Keywords: cell phones, technology adoption, diffusion of innovations, third screen, visitor owned cell phones, phone-based enhancements


The use of the mobile phone as an interpretative device within museums has dramatically increased within the last few years; dozens of institutions now offer such capabilities- from the Southern Utah University Library to the Walker Art Center in Minneapolis. [Within this paper, I will use the term 'cell phone' and 'mobile phone' interchangeably, with the understanding that this terminology also covers smart phones such as the Blackberry and the Treo.]

Very preliminary evaluation data, primarily formative, is now becoming available from these projects. The results from some of these early studies, almost anecdotal in nature due to the small sample size, have been quite intriguing to me, especially as I begin work on a major mobile phone project. I have been particularly focused on those visitors who do not use the mobile phone capabilities while within an exhibition. While some of the non-users have logistical reasons for not making use of the technology (such as a very short visit duration), another portion simply say they are not interested. As very preliminary data has shown that those who do make use of the technology find that it enhances their museum experience (Luke and Stein, 2006; Nickerson, 2005), I wish to further examine the context of use of mobile phones within an exhibition space with a long-term goal of understanding and possibly increasing visitor usage. While summative data on the outcomes of using cell phones as interpretive devices is greatly needed, we also need to better understand barriers to their use before we can document impact. The amount of data available at this point is small; nonetheless, the exploration of issues surrounding the use of phones can help move these projects to the next stage of development.

The first section of this paper gives an overview of the project we are currently embarking on, SNSE, and the use of mobile phones in that context. Then it demonstrates the issue at hand, early formative data on the non-use of cell phones in exhibitions that offer such programs. The following sections discuss some of the ideas from other fields relevant to the use of cell phones in exhibitions, including diffusion of innovation theory and studies done on the use of cell phone and cell phone norms in public spaces. Finally, I speculate on the linkages between these components and the data thus far as it relates to the future of cell phones in exhibitions.

Background Project Information: Science Now, Science Everywhere

In July 2007, Liberty Science Center (LSC) will reopen after a major renovation, after being closed for 22 months. Within the new Liberty Science Center, three newly-designed exhibitions will take advantage of current developments in technology to redefine a museum visit by enabling visitors to download customized content and applications from the exhibits on to their cell phones. This NSF-funded project (ISE #0610352) is called SNSE, for Science Now, Science Everywhere.

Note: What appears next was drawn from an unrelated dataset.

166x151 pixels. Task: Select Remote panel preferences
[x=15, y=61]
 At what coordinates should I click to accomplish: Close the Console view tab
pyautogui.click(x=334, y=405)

SNSE is a collaborative project led by LSC, and the team includes the Institute for Learning Innovation (Institute), Caterpillar Mobile, Onomy, Lucent Technologies, Rutgers University’s Center for Mobile Communication Studies, and Verizon Communications. The project aims to explore the unique learning opportunities that are possible when visitors use their mobile phones as tools for learning in a science center environment. Specifically, LSC believes that by using their phones, visitors will have more ownership over their learning experiences as well as access to the content after their visit. SNSE is a mobile learning initiative that enables the public to interact with exhibits, retrieve content, and extend their learning by using their mobile phones; visitors will be encouraged to utilize SNSE both on-site and off-site. The bare details of the application being developed for SNSE are as follows:




The Institute for Learning Innovation (the Institute) will conduct the formative and summative evaluation for SNSE. (We have already completed the Front-End study.) Our role is to gauge to what degree SNSE is able to:

  1. Broaden visitors' engagement at exhibits by taking advantage of the unique capabilities of mobile phones,
  2. Encourage subsequent learning experiences that sustain informal science education beyond the wall of the science center, and
  3. Engage teenagers, including those from underserved communities, in informal science education through mobile learning.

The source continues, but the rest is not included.